Our Students - A Force for Change

Our Students - A Force for Change

"I thank God. I actually don't have enough words to thank my tutors," Isaac Ndegwa LLB student. [Kenya]

In Naivasha Maximum Security Prison in Kenya, a handful of law students sit amongst over 2,000 prisoners. The long hours of reading lengthy text books, the moments of doubt in less than ideal conditions, and the results nervously awaited, are almost forgotten now. These students have just passed their exams and will graduate with their law degrees [LLB] from behind bars.


They are among our first 60 students to study law via distance learning. Altogether at least 14 students - including one from Uganda and 2 from Kenya’s Class of 2017 - will graduate from the University of London in 2019 as part of our Justice Changemaker Programme. A significant achievement for each one of them under very challenging circumstances and an inspiration for those to come.

Founder of APP, Alexander McLean shares his congratulations: “...it looks as though our UOL pass rate for the October exams in Kenya is around 80%, with 4 first class marks scored, including two at 75%! These results are very special and are a credit to the students, tutors and everyone at APP who has contributed to them. Well done on the hard work all round.”

Particular congratulations are due to Pascal Kakuru, one of last year’s LLB Graduate who has just qualified for his Postgraduate Certificate in Law, a further step towards his Masters [LLM].

Through our Changemaker Programme we provide training, services and opportunities for prisoners and prisoner staff to grow in legal awareness, to learn how to support others, and to study law. Prisoners and staff enrolled within our programme work under the supervision of practicing lawyers to provide free legal advice to others in the prison community as auxiliary paralegals. They make use of moot courts to practise their legal skills, giving them the confidence and experience they need, as well as learning how the court system works ensuring cases are well-documented and prepared for trial.

Promise and Possibility

In Uganda - where APP was recently awarded the Award for Participation and Collaboration by the Uganda Justice Department (JLOS) - members of APP’s community shared its work with key stakeholders.

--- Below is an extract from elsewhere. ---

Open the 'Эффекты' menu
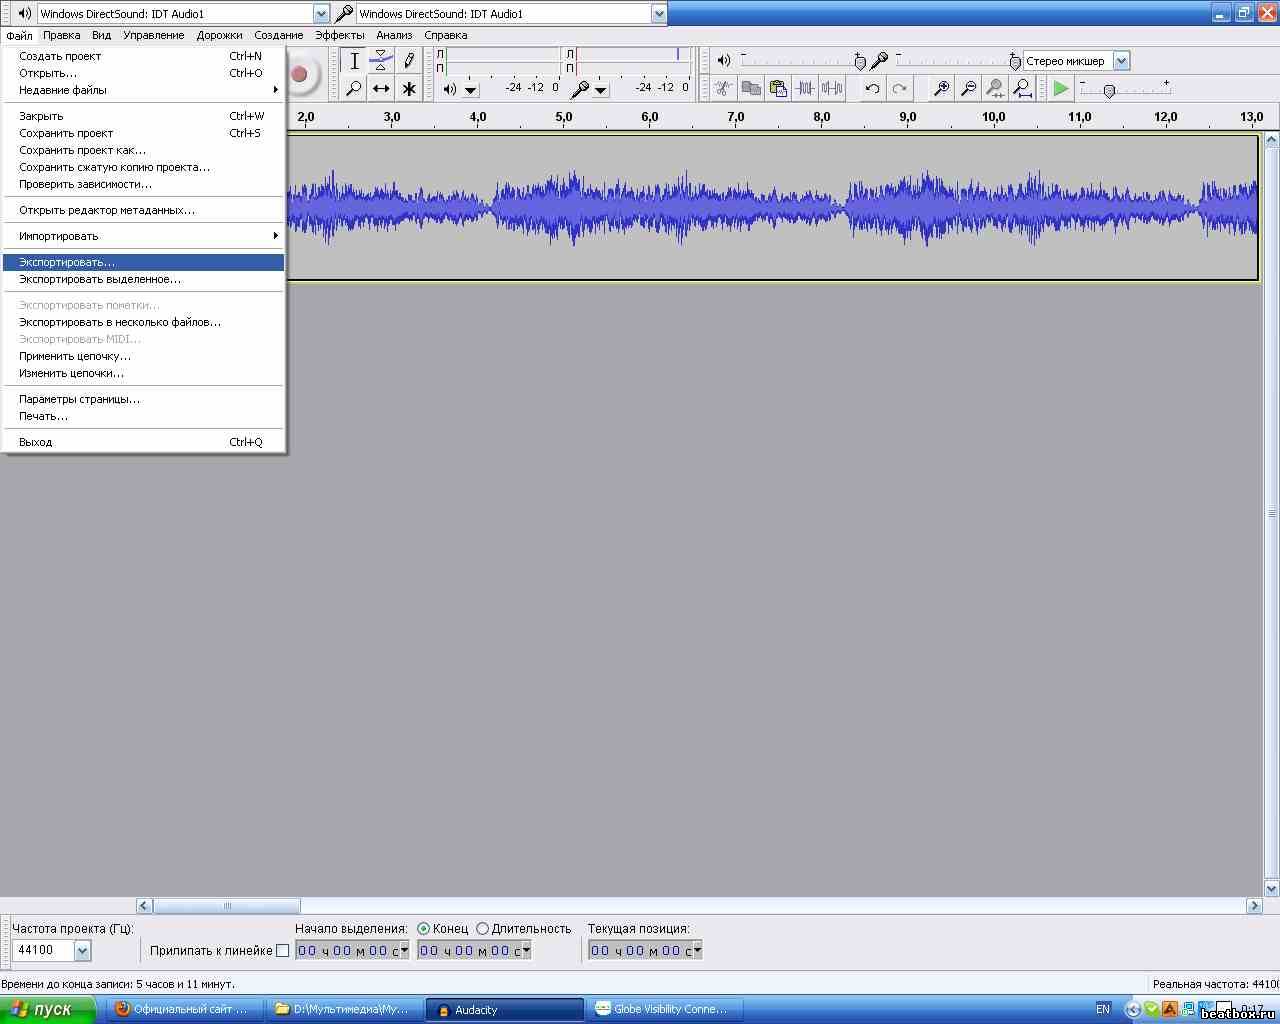 pos(339,35)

Pascal Kakuru and Paul Kakubi, both prison law students and paralegals, were given the opportunity to address the many distinguished guests and assembled inmates.


Pascal shared how APP’s prison-based programmes providing free Legal Education, Legal Skills Training and Legal Services were becoming a force for change and a route through which the most vulnerable and marginalised within society could best access justice.

Female inmates - specially admitted into the all-male upper prison for this event - had their concerns heard too. The plight of female offenders with children, the significant case backlog accrued by the courts, and regular failure to consider the effect of any past history of domestic violence on the guilt or sentencing of female offenders, were issues raised for serious consideration.

Their time ended with a quote from Shakespeare full of promise and possibility “… We know what we are, but know not what we may be.

Representation Can Mean Release

As part of November’s legal awareness sessions within Kenya’s Kimiti Maximum Security Prison, the paralegals were joined by Morris Kaberia, whose sentence had been overturned on appeal, after 13 years. He spoke with the inmates and gave them hope to explore the legal chances they have.

Phillip Mueke, who was in charge of the activities, spoke about the issue that most inmates struggle with - a lack of representation. “Most of you are not represented in court because you do not have the resources to get yourself a good and dedicated lawyer but we are here to ensure we are able to give you the knowledge you need to efficiently represent yourself.


In response to this, one of our students - Wilson Kinyua, former death row inmate and current APP law student at Kamiti Prison - has been given permission by High Court judges to act as an intermediary in court and speak on behalf of prisoners who do not have lawyers.

Justice for All

With more than a dozen students graduating next year, and many more to come, we’re excited about the potential for change. Our justice systems around the world are overstretched and under-resourced. Our commitment is to see those who have experienced injustice for themselves, become the ones to ensure access to justice is within reach for all.